Azure: Deploying Palo Alto Networks VM-series Part-3

In this article, we'll explore how to set up the VM-series firewall to protect your Azure resources. We will configure the VM-series to perform destination NAT, allowing internet access to the web server (or anything else you like to have open) behind the VM-series firewall. Note that this setup is meant for multiple demonstrations and is not advisable for a production design due to security concerns.

High Level Network Diagram

Refer to Figure 1. Each virtual machine (including the VM-series) has its own virtual network (vnet). One VM is configured to be the Active Directory Domain Service and Certificate Service resource, while another VM is configured to function as the web hosting resource.

VMs Deployment

For general VM deployment, refer to Azure: Creating a VM. In this demo, a Windows server 2019 is used. Steps to enable Active Directory Domain Service, Active Directory Certificate Server, and Web Server (IIS) can be found on the worldwide web (meaning, plenty of resources available when you Google the key words). Therefore, they will not be repeated here.

For VM-series deployment, refer to Azure: Deploying Palo Alto Networks VM-series Part-1 and Part-2. These two articles will set up the VM-series to allow for outbound connection to the internet.

To facilitate communication between virtual networks, they need to be vnet peered. See Azure: Creating a vnet Peering.

This demo is set up for multiple demonstrations and does not adhere to best practice for production environment. For this demo, All the vnet will be peered to each other. The DC vnet peering to the Web server vnet enables a separate demo (not covered in this article) where the Web Server VM becomes a domain-joined VM.

Azure Route Table

To ensure that all VM traffic passes through the VM-series firewall, a route table for each desired vnet directing traffic through the VM-series is required. Instructions for creating a route table can be found on Azure: Creating Route Table. For this demo only, in addition to the web server vnet, we are also directing the DC vnet traffic through the VM-series to reach the internet. Therefore, the default route's next-hop is the VM-series inside (trust) vNIC IP address of 10.2.2.4 (see Figure 2).

Detail Network Diagram

Figure 3 provides the final illustration of this setup. For this demo, the VM-series have two public IP addresses attached to the same untrust vNIC. Additionally, the untrust vNIC is configured with two private IP addresses, corresponding to each of the public IP addresses. This demo is set up to demonstrate Globalprotect configuration also. Hence, the need for two public IP addresses, one for Globalprotect and the other for the web server. The Globalprotect configuration is not discussed here.

Attaching Public IP Address to vNIC

For attaching the public IP address to a vNIC, see Azure: Attaching Public IP Address to vNIC. Figure 4 shows the result of attaching additional public IP address to the same vNIC.

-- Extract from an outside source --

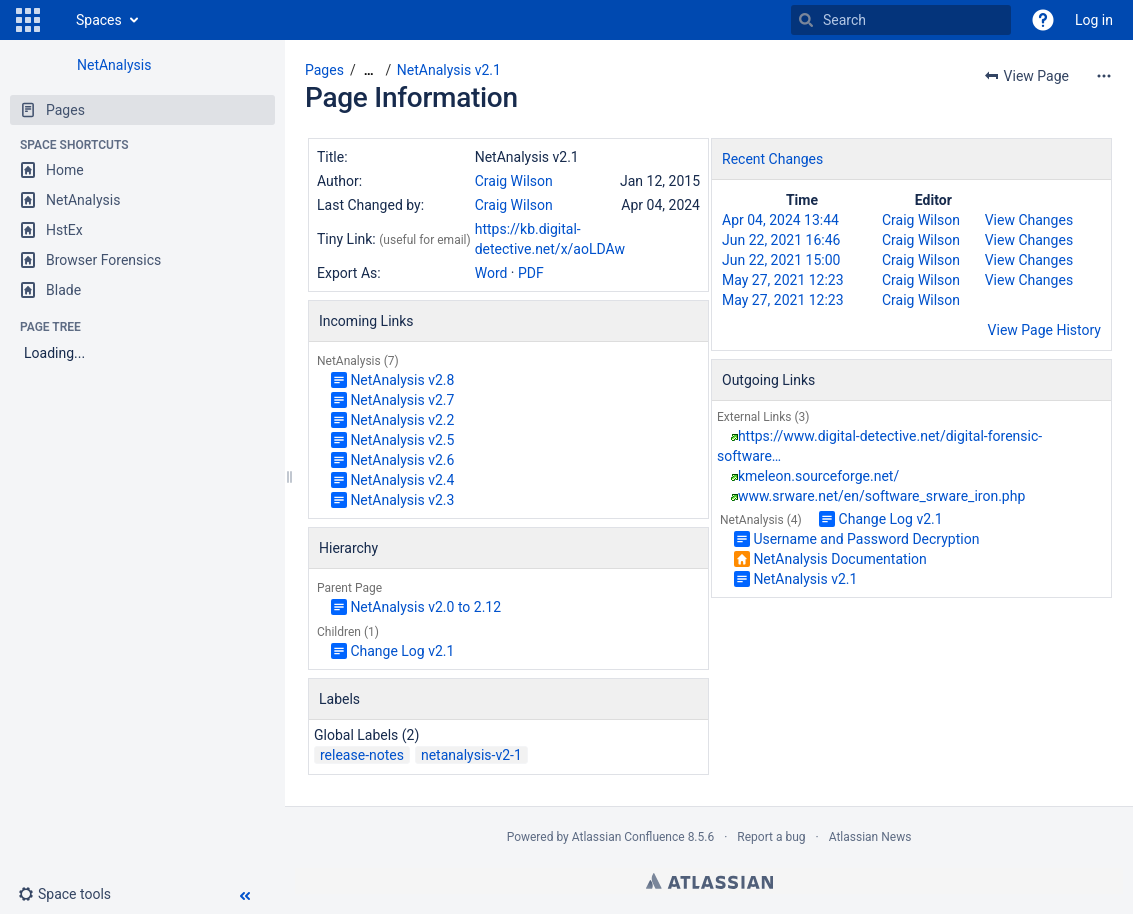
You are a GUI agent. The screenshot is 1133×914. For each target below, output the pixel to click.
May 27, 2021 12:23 (783, 280)
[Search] (806, 20)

For this demo, Globalprotect will be using the Primary IP address on this vNIC, and the web server will be using the Secondary IP address on this vNIC.

Interface Configuration on the VM-series:

Figure 5 shows the untrust vNIC (ethernet1/1) configuration on the VM-series. The secondary private IP address occupies the second position in the IP address order on the untrust vNIC (ethernet1/1).

Destination NAT on the VM-series:

Traffic directed towards the secondary public IP address of the untrust vNIC is translated to the second untrust private IP address. The translation is being taken care of by Azure. For traffic directed towards the primary public IP address, Azure will translate that to the primary untrust private IP address.

Figure 6 shows the destination NAT. Here, the rules translate the untrust private IP address (10.2.1.5) to the IP address situated behind the VM-series. Rule 1 takes any HTTP (port 80) traffic and translate that destination to 10.150.1.4, the host housing the web server running. Similarly, rule 2 perform the same translation for HTTPS (port 443) traffic. Rule 3, however, translate all remaining (because NAT rules are executed top down) traffic destined to the secondary public IP address to 10.250.1.4, the host that have the domain controller service running.

These NAT rules are set up for demonstration purposes only. Do not do this in production.

Security Rule

For demo purposes, the security rule(s) are kept pretty open: for example, Outside to Inside for all networks to all destinations at any port. Again, you would not do this for production environment.

Validation

Figure 7 shows the outcomes of a nmap scan conducted on the secondary public IP address. The scan revealed information from both the web service hosted at 10.150.1.4 and domain controller services hosted at 10.250.1.4. Notably, the scan results did not differentiate between the open ports belonging to each service, thus proving that the NAT rules work. Note that the web server was not configured to use TLS (port 443).

Cybersecurity Note

As demonstrated from the nmap scan results, open ports are automatically exposed when services are enabled. Implementing security rules at the network firewall level to control which hosts and ports are accessible from the internet serves as one layer of defense. Defense in depth strategy if applied to this demo would require extending firewalling measures to the client level. Follow by disabling unnecessary services at the host level to mitigate the risk of exposing unused ports. This comprehensive approach ensures a robust defense against potential security threats by reducing the attack surface as much as possible.